One of Fatty Arbuckle’s early roles was in a 1913 Keystone film named The Speed Kings.

It stars Ford Sterling as Papa, Mabel Normand as Mabel, and Teddy Tetzlaff, Earl Cooper, and Barney Oldfield as themselves. The plot is that Mabel and Papa are going to watch the races, Papa is a fan of Cooper, whereas Mabel is a fan of Tetzlaff. While Cooper and Papa are talking, Tetzlaff and Mabel sneak off to a bench for some alone time before the race. Papa decided to sabotage Tetzlaff’s car to keep him from winning the race and his daughters heart.

The day of the race comes, and Papa and Mabel attend. They briefly see Barney Oldfield in his car, and in that same brief sequence, Fatty Arbuckle also make an appearance. Mabel goes to see Tetzlaff, and this enrages her father. She takes a seat, and the race begins. The racing footage itself was from several races, so it does look kind of odd, but it’s not bad. Given the technical limitations, some of the footage shot for the short is really good.

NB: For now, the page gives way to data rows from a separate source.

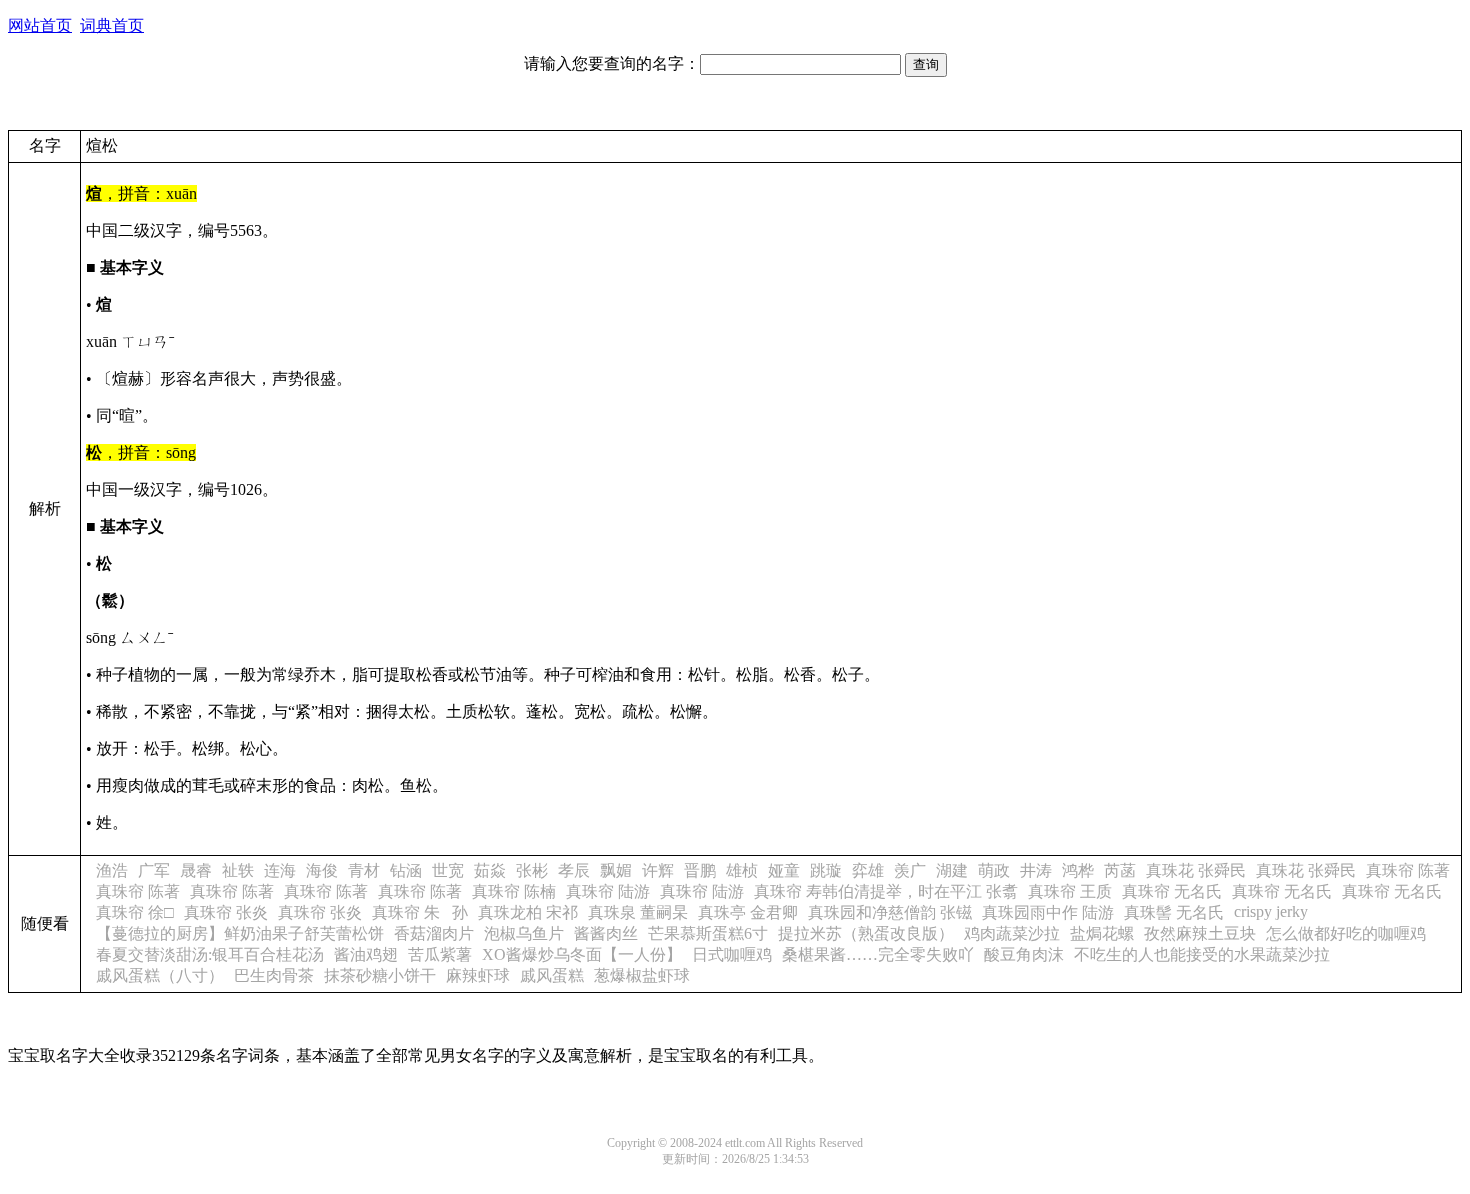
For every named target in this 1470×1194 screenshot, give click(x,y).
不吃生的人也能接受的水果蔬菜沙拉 (1202, 954)
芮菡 (1120, 870)
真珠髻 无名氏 (1174, 912)
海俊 (322, 870)
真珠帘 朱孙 (420, 912)
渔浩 (112, 870)
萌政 (994, 870)
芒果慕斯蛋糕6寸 (708, 933)
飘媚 (616, 870)
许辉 (658, 870)
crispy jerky (1271, 911)
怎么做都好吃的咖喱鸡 (1346, 933)
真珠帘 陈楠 (514, 891)
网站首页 (40, 25)
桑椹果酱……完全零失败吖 (878, 954)
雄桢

During the race, Mabel goes on to the track and stands next to Fatty Arbuckle, who waves the flag. An argument ensues, Papa attacks Fatty, and Mabel and Papa have a chase back to their seats. Papa’s sabotage works, and Tetzlaff’s car is damaged, forcing him and his mechanic to pull over and fix it, losing the lead to Cooper. Cooper wins the race, and Papa tells Cooper that Mabel is his, though Mabel runs towards Tetzlaff. Mabel and Tetzlaff embrace, while Papa decides to have another fight with Arbuckle, as the movie comes to an end.

While I did enjoy this movie overall, there were a few issues. First, the race footage looks odd when compared to more polished movies. Sometimes the race is on a track, other times it is on public roads. The second, and bigger problem is Papa. Papa is played by Ford Sterling, a well-known and respected silent film veteran. My problem with Papa is that Sterling is way too over the top with his facial and body expressions, especially when compared to the rest of the cast. He is overacting, while everyone else is acting normally, and it just looks odd. Still, I like the movie, so I’ll give it an A-.